The bidding process for the 2026 AFC Women's Asian Cup was the process by which the location for the 21st AFC Women's Asian Cup was selected.

==Hosting requirements==
The following four football associations submitted their interest to host the tournament by the 31 July 2022 deadline.

The tournament is expected to continue the format of the 2022 AFC Women's Asian Cup edition, with a total of 27 matches taking place, with 12 teams competing in the tournament.

==Confirmed bid==
===Australia===

Football Australia officially submitted the bid to host the 2026 AFC Women's Asian Cup. Australia previously hosted the 2006 AFC Women's Asian Cup, which was the first major Asian tournament staged in the country following its ascension to the AFC. Australia also co-hosted the 2023 FIFA Women's World Cup with New Zealand, the first major Women's World Cup to be staged in two countries. Outside two major tournaments, Australia also hosted the 1981 and 1993 U-20 World Cups, as well as the 2015 AFC Asian Cup.

Australia was selected as the host nation by the AFC Women's Football Committee on 15 March 2024.

==Withdrawn bids==
===Saudi Arabia===
Saudi Arabian Football Federation officially submitted its interests in hosting the competition. Unlike the three other bidders, Saudi Arabia's bid was seen as a surprise, with its women's team just only being recently created, as well as the country having never even competed in a regular competitive Women's Asian Cup qualification. Though never hosting any previous women's competition, Saudi Arabia hosted the FIFA Confederations Cup from 2001 to 2021, as well as the 1989 FIFA World Youth Championship. On 2 December 2022, the Saudi delegation submitted its bid to host the 2026 edition. On 23 February 2024, Saudi Arabia withdrew their bid.

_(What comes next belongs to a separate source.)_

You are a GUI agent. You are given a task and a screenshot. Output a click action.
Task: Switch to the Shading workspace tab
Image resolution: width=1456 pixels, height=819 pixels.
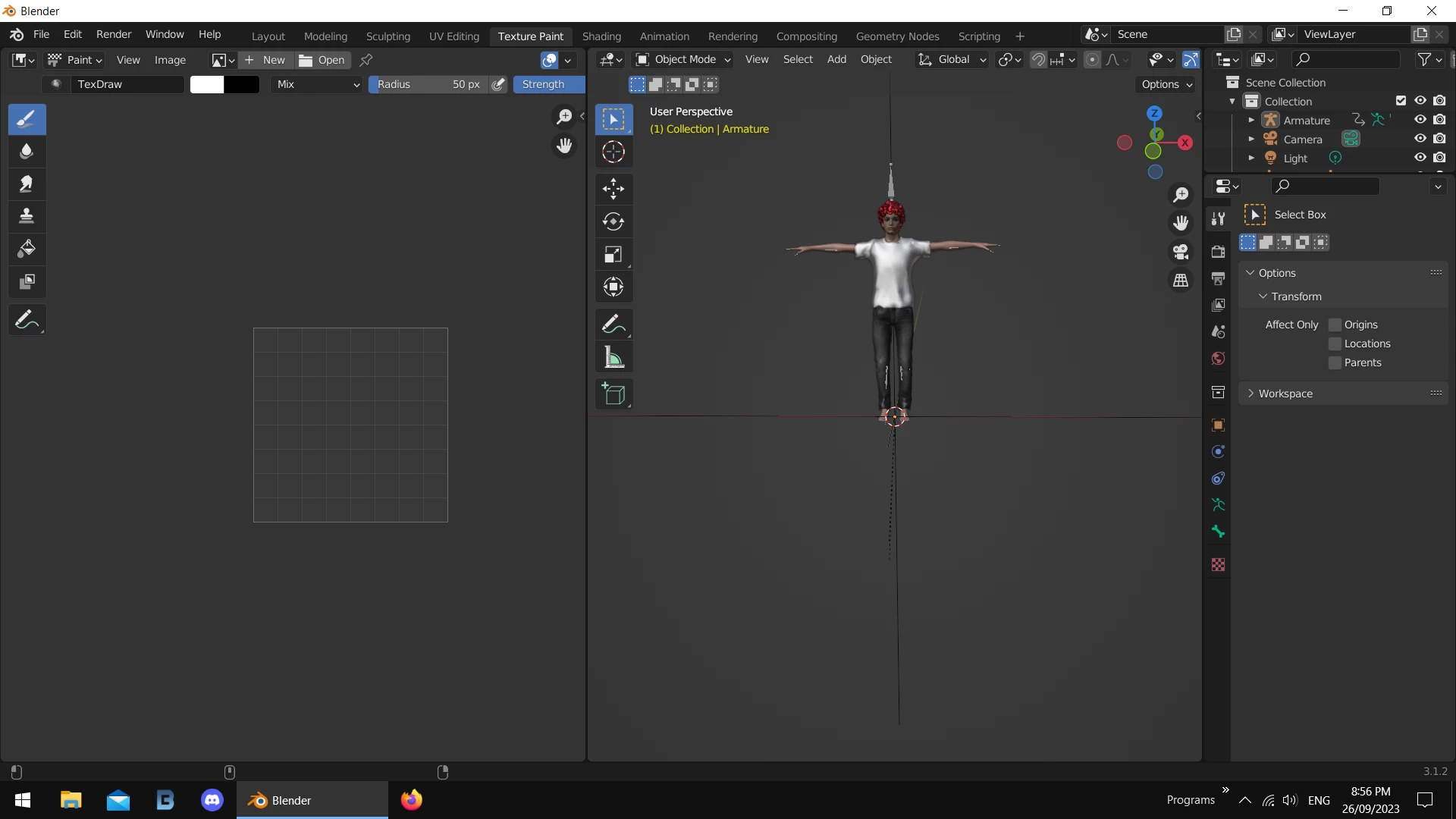(x=601, y=36)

Saudi Arabia's bid was controversial, due to the status of women's rights in the country; there were accusations of Saudis using the bid in an attempt to improve the country's image.

===Jordan===
Jordan Football Association announced it had submitted the bid to host the competition. Jordan recently hosted the 2018 AFC Women's Asian Cup, which was the first Women's Asian Cup staged in West Asia. Jordan also hosted the 2016 FIFA U-17 Women's World Cup, which was also the first in a West Asian and Arab country.

===Uzbekistan===
Uzbekistan Football Association officially announced its submission to bid the tournament. Uzbekistan never hosted any major senior tournament in either gender, but it hosted various Asian youth tournaments, notably the 2008 and 2010 AFC U-16 Championships, the 2022 AFC U-23 Asian Cup and the 2023 AFC U-20 Asian Cup. On 23 February 2024, Uzbekistan also withdrew their bid. On 15 March, the AFC ultimately selected Uzbekistan as 2029 AFC Women's Asian Cup host and the only bidder.